Evolutionary algorithms belong to stochastic search methods . They mimic the metaphor of the natural biological evolution and the social behavior of species . In this paper, the GA and the PSO algorithm are studied.

The GA is inspired by the improved fitness of biological systems through the evolution, used in several research areas to find exact/approximate solutions to the optimization problems . In the GA, a population of candidate solutions, called chromosomes, containing low objective function values are selected from a random population [31, 32]. These selected chromosomes change their elements, called genes, through crossover or mutation processes to produce offspring chromosomes . Then, these offspring chromosomes are evaluated by the objective function and selected to evolve the population if they could provide better solutions than weak population members do . In the crossover process, selected chromosomes containing better solutions exchange parts of their information to produce offspring chromosomes . As opposed to the crossover process, the mutation process changes a piece of genes in one offspring chromosome randomly, which generates new genetic material to avoid the genetic algorithm converging to local minimum .

The PSO algorithm is a population-based search algorithm, inspired by the social behavior of a flock of migrating birds trying to reach an unknown destination [32, 36]. The optimization procedure initializes with a random generation of points in the search space, usually called particles . As opposed to the GA, the PSO algorithm does not create new generations. The particles in the population only evolve their movement speed and position to achieve the desired position based on their own experience and also the experience of others . In every search step, the position of the best particle who achieves the minimum objective function value is determined as the best fitness of all particles. Based on this position and its own previous best position, each particle updates its velocity to catch up with the best particle .

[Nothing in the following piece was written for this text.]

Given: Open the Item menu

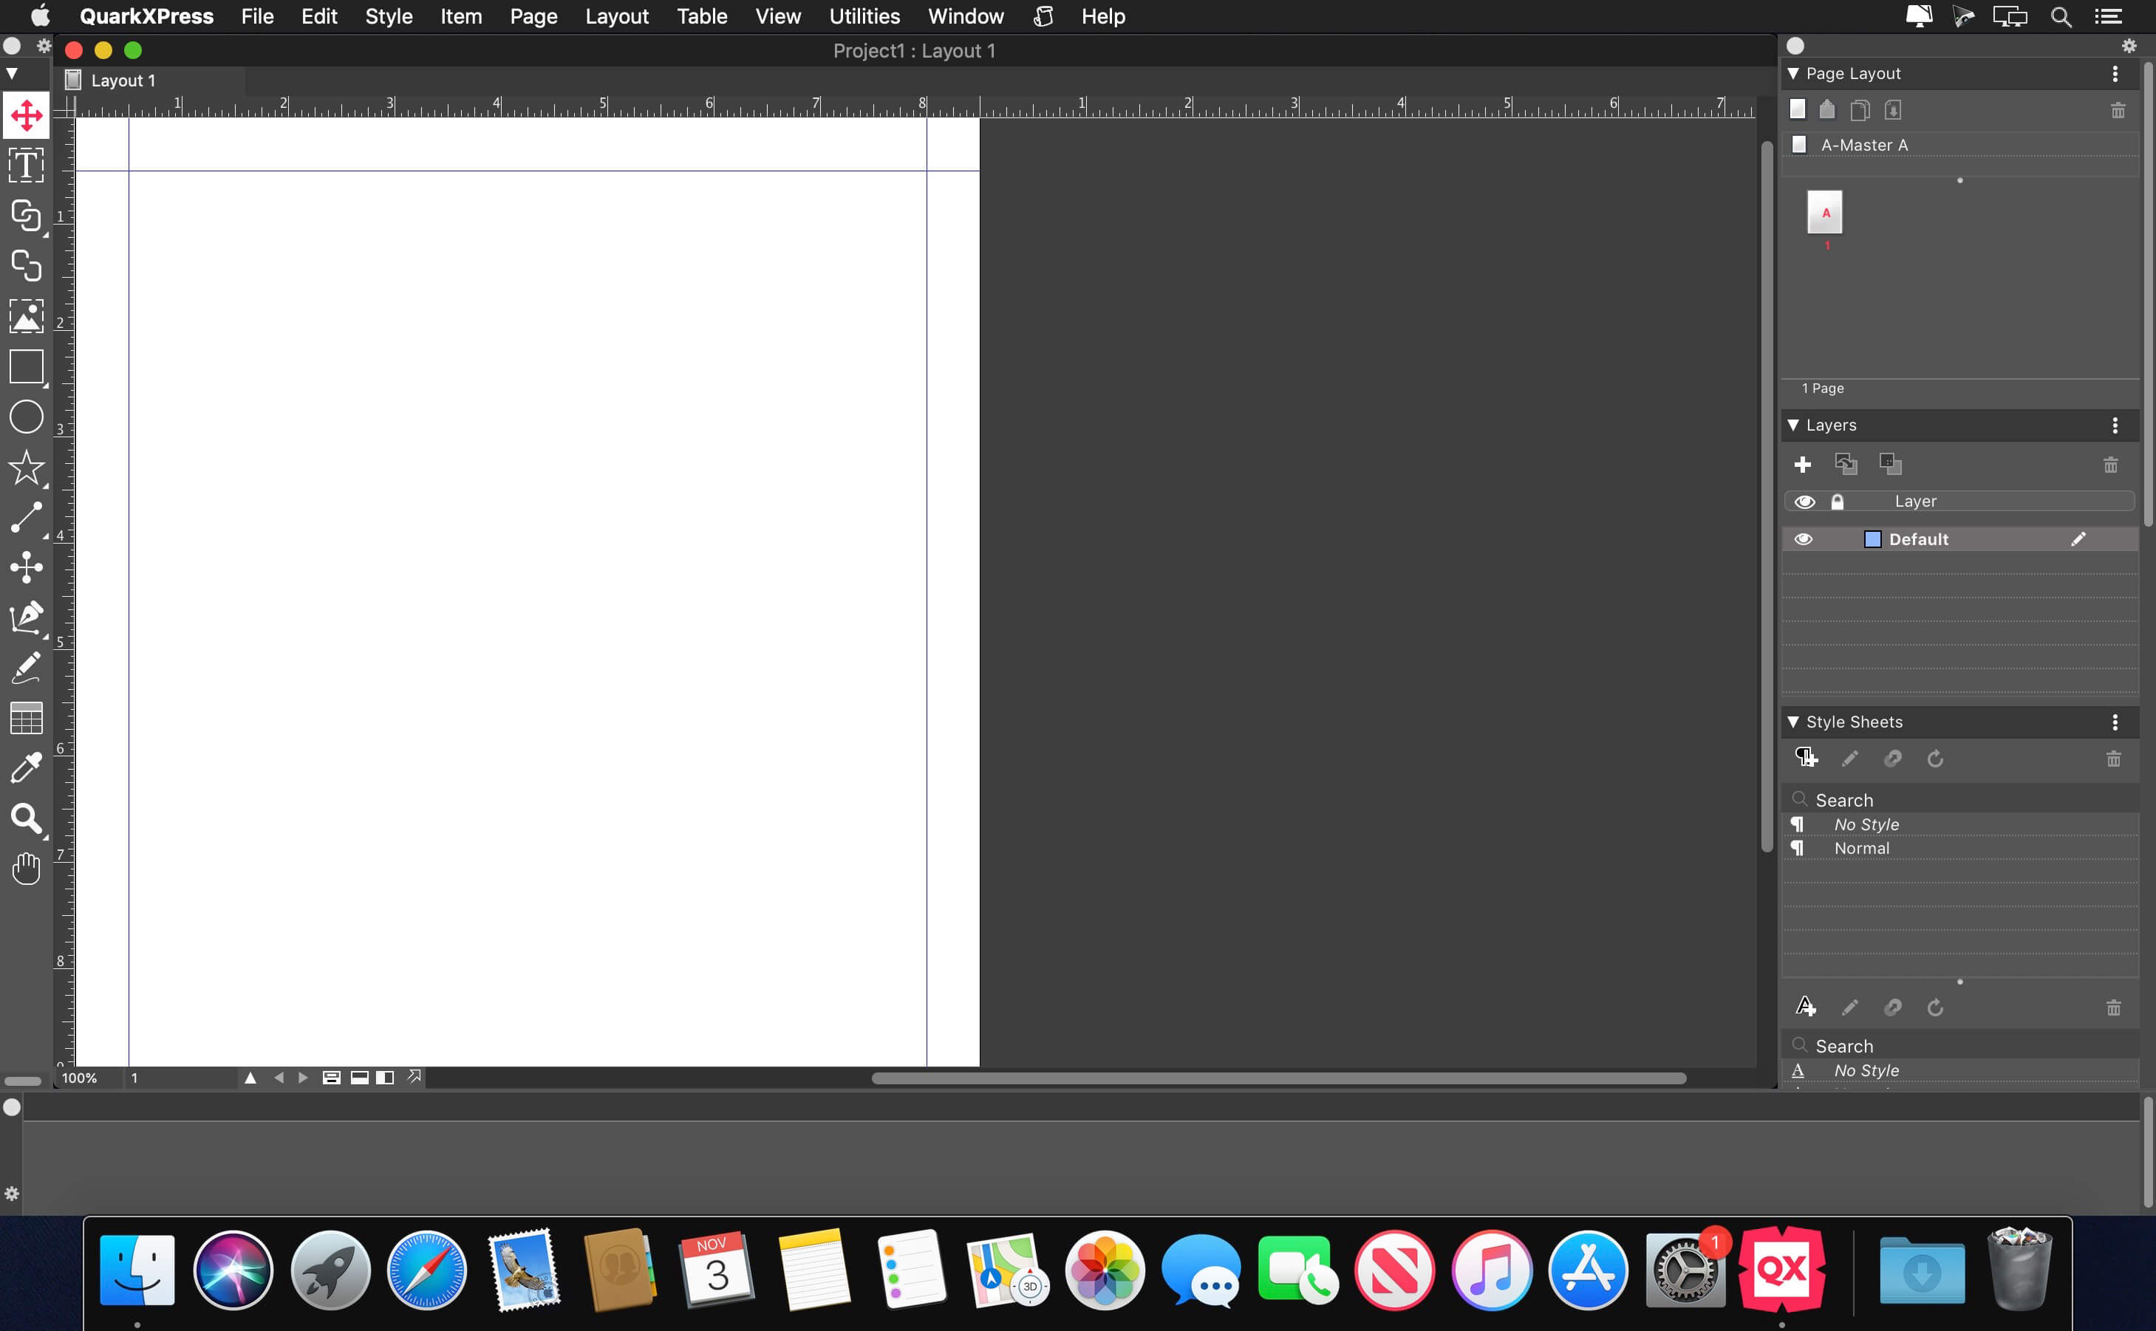Looking at the screenshot, I should point(460,16).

As evolutionary algorithms in general are based on stochastic search, they do not require the gradient information as well as sifting initial points in the computation. In addition, comparing to the exhaustive search method, less number of function evaluations is needed, normally.

### Evaluation indices

In the following simulation studies, three indices are considered to evaluate the performances of different optimization algorithms:

1. 1.

The reconstruction energy error at the maximum decomposition level Ndecom, denoted as $$E_{N_{\text {decom}}}$$, is defined as

$$E_{N_{\text{decom}}}=\frac{\left|\left\|s_{\text{ori}}\right\|^{2}-\left\|s_{N_{\text{decom}}}\right\|^{2}\right|}{\left\|s_{\text{ori}}\right\|^{2}}\times100\%$$
(9)

where sori and $$s_{N_{\text {decom}}}$$ denote the original signal and the reconstructed signal at the maximum decomposition level, respectively. $$E_{N_{\text {decom}}}$$ is assessed to verify whether the AFD based on the optimization algorithm converges or not;

2. 2.

The absolute difference between the reconstruction error in sense of energy at the Nth decomposition level, EN, of the conventional exhaustive search method and the other optimization method at each decomposition level where EN is defined in (10), which is used to verify whether the energy convergence rate remains satisfactory by considering the search results of the conventional exhaustive search method as the standard results.

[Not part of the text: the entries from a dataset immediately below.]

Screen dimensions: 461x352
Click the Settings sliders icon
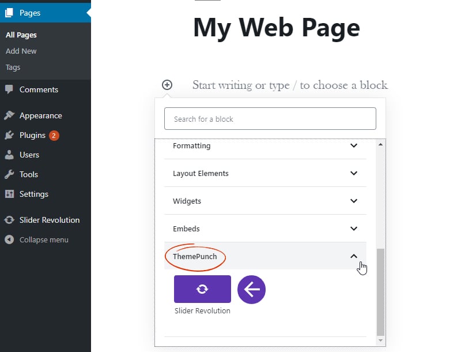tap(9, 194)
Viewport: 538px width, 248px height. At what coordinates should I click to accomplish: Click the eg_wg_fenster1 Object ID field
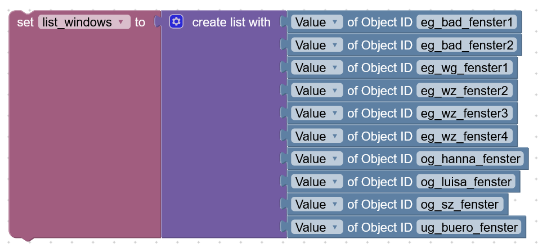point(464,68)
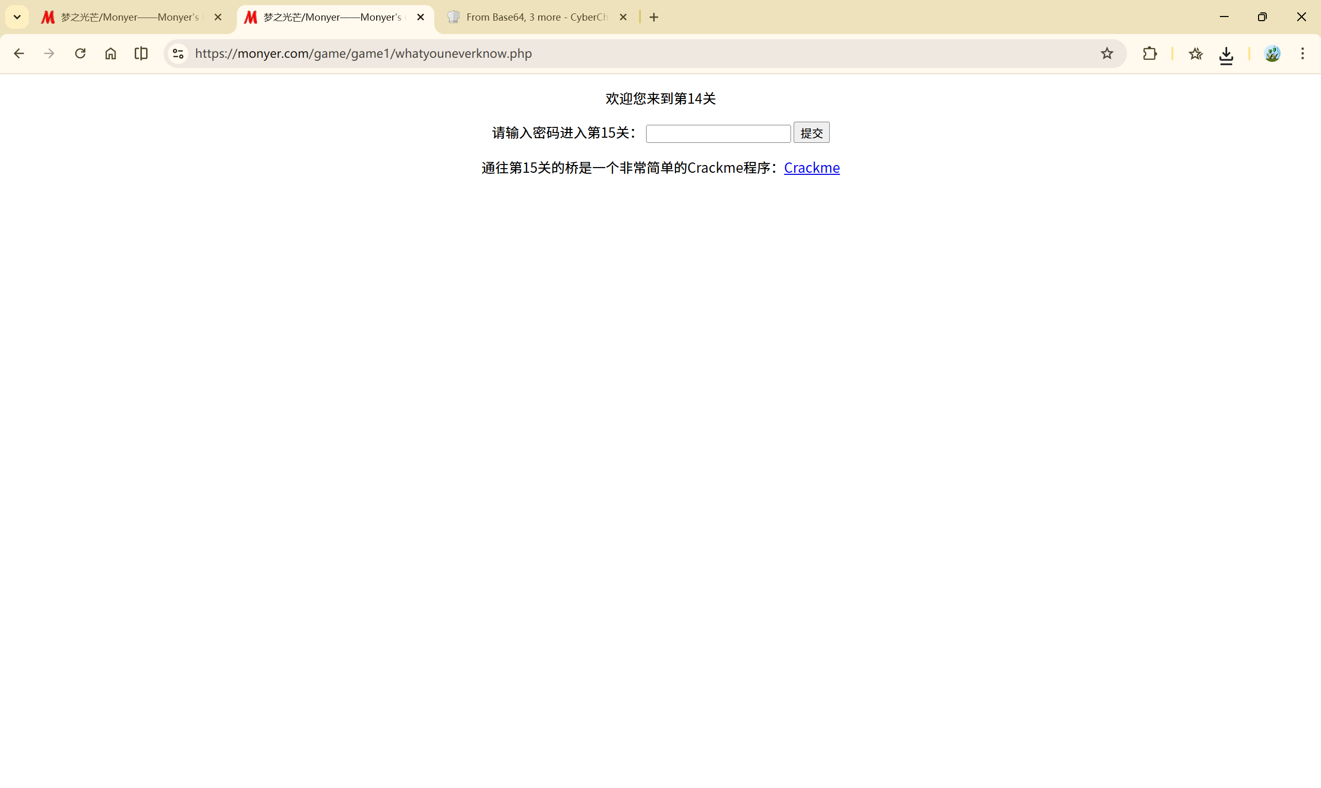Viewport: 1321px width, 788px height.
Task: Open the three-dot browser menu
Action: 1302,54
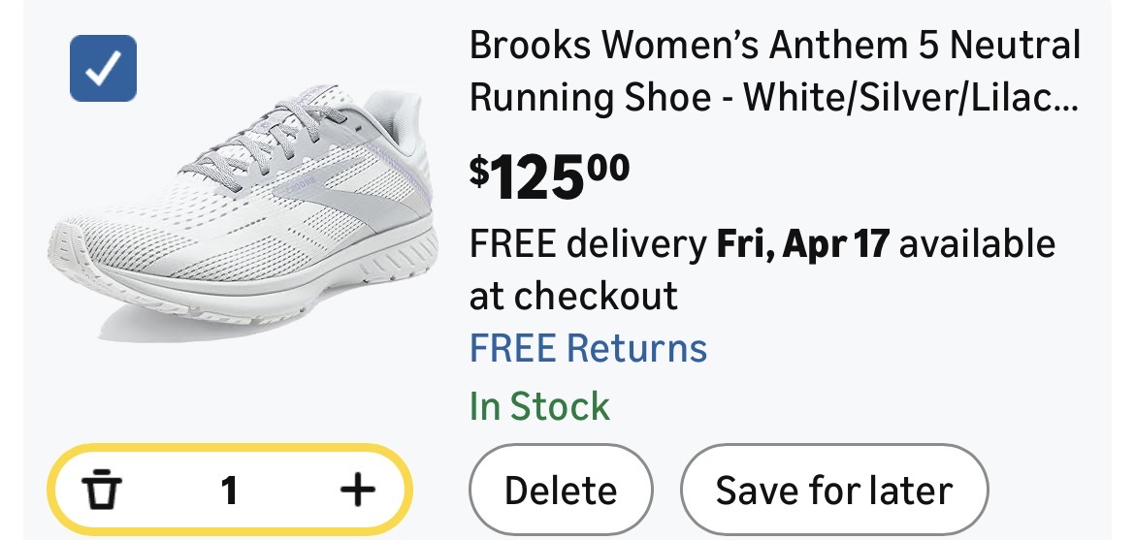Click the green In Stock status text
Image resolution: width=1135 pixels, height=540 pixels.
pyautogui.click(x=539, y=406)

$$E_{N}=\frac{\left|\left\|s_{\text{ori}}\right\|^{2}-\left\|s_{N}\right\|^{2}\right|}{\left\|s_{\text{ori}}\right\|^{2}}\times100\%$$
(10)

where sN denote the reconstructed signal at the Nth decomposition level.

3. 3.

The computation time that is applied to evaluate the computation efficiency of the AFD. The units of time for the following simulation results are the second.

All following simulations are conducted in MATLAB R2014a at a PC equipped with Intel(R) Core(TM) i7-4770 CPU @ 3.40 GHz and 12 GB RAM. Moreover, in the following simulations, all numerical integrations in algorithm 1 are implemented based on the 6 order Newton-Cotes formula. The lengths of the processed signals in the following simulations are all set as 2500 sample points.

## Simulation results

### Effects of optimization parameters

To reveal the effects of optimization algorithm parameters, a complex-valued signal given by (11), which is also studied in , is taken as an example. In this part, only effects of parameters for the complex-valued signal G(z) is shown in detail. For real-valued signals in Section 3.2 and real ECG signals in Section 3.3, effects of parameters are similar to the case for G(z).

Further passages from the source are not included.